Since improving the environment for SLs has a large impact (second to attracting more external clan members), I estimated a standard OLS model (Model 2 in Table 18) which tries to capture the factors that may explain this variable. We do find statistically significant effects (which are shown in the plots above under the tabs titled “Linear”) from admin fairness, teamwork, learning environment, and overall server environment as they relate to the the environment for SLs.

The effects are small. For example, even if we were rated perfectly in the teamwork category, holding all else constant (i.e. controlling for the other variables in the model), the environment for SLs would only improve marginally to approximately 8/10. Recall from Table 7 that the average score for the environment for SLs variable is already around 7.5/10. The results suggest that we can only make marginal improvements to the environment for SLs.
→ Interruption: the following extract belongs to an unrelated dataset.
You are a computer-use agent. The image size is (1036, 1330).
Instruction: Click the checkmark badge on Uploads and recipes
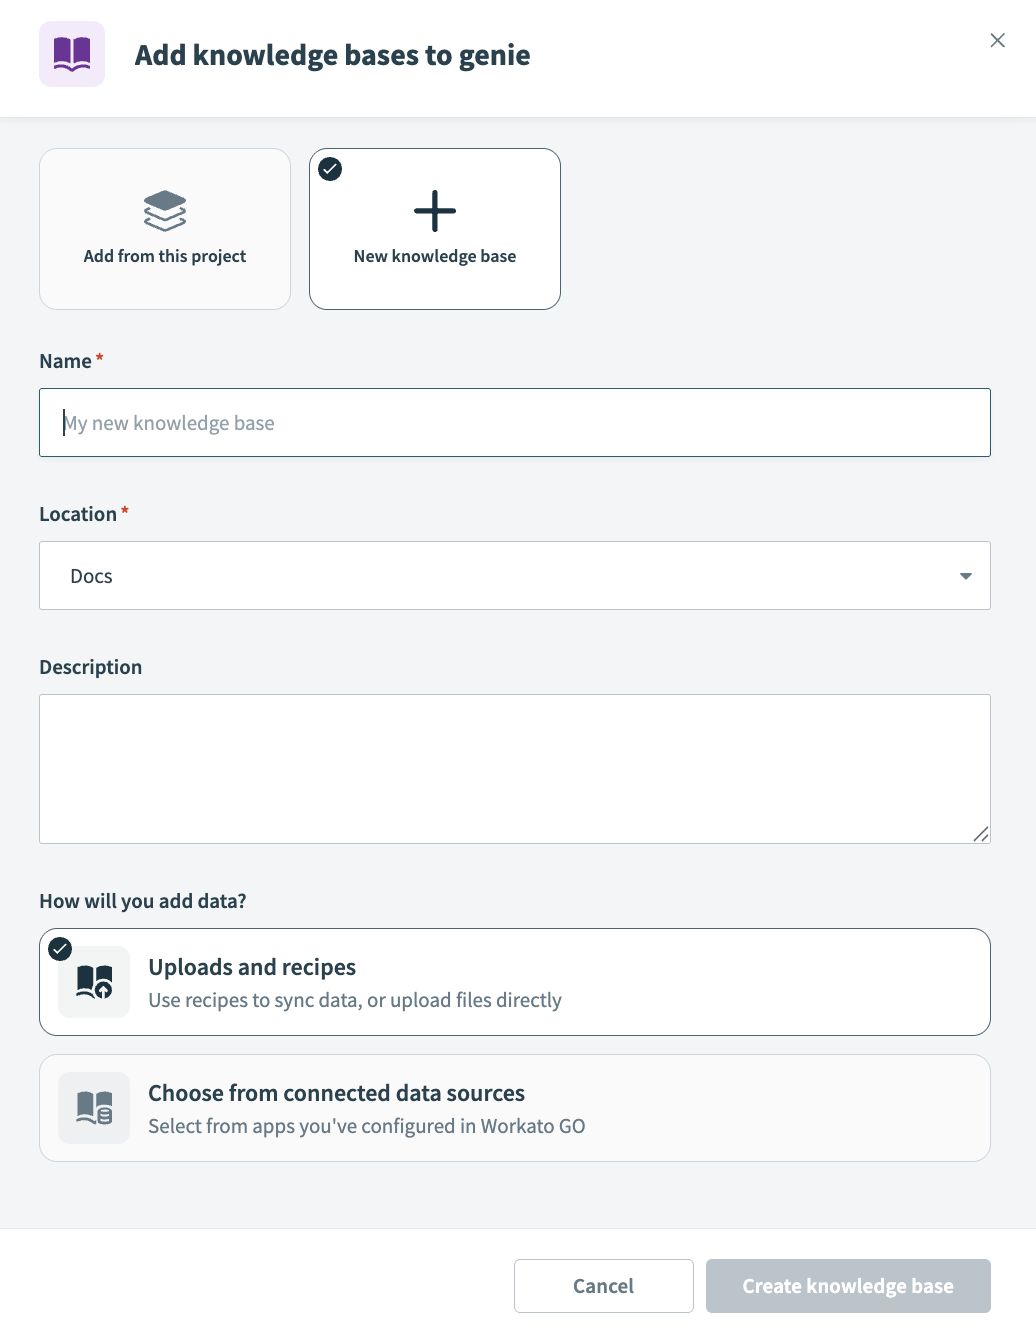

A keen eyed statistician will notice that there is a possibility that the environment for SLs is highly correlated with factors such as teamwork, learning environment, etc. and ask whether removing this variable from the logistic model might show that it is in fact those other variables that are driving someone’s decision to become a squad leader and not the environment for SLs per se. I did account for this by estimating Model 1 in Table 18 without \(x_{12} = Envrionment\;for\;Sls\) (results not shown - but the code is present for readers who would like to run it themselves). The goal was to check whether removing \(x_{12} = Envrionment\;for\;Sls\) from Model 1 would make the factors that may be related to the it significant predictors of a person’s likelihood to lead a squad. The answer was no and therefore it is fair to say that admin fairness, teamwork, learning environment, and overall server environment increase a person’s person’s likelihood to lead a squad indirectly through their effect on improving the environment for Sls.

Although we may not have a lot further to rise, we can still fall quite far. For example, if the score on the environment for SLs variable falls to 5/10, less than 20% of the player base would be willing to squad lead (see the plot titled “Logistic - Environment for SLs”)! The results show that we must be vigilant in maintaining the standards of the server in order to keep and possibly improve upon the numbers of our current pool of squad leaders.

The second model only captures around 40% of what drives the environment for SLs (see the R-squared for the linear model in Table 18). This suggests that the majority of what influences the SL environment lies beyond the direct control of the admin team. However, even if we cannot control everything, both the admin team and server regulars have a role to play in keeping the server a good place to play and lead squads on.

This is the real end of this report. I do not know or quite understand why anyone would have read this far. However, to those that did, thank you. You are what make the server what it is and for that, you have our gratitude.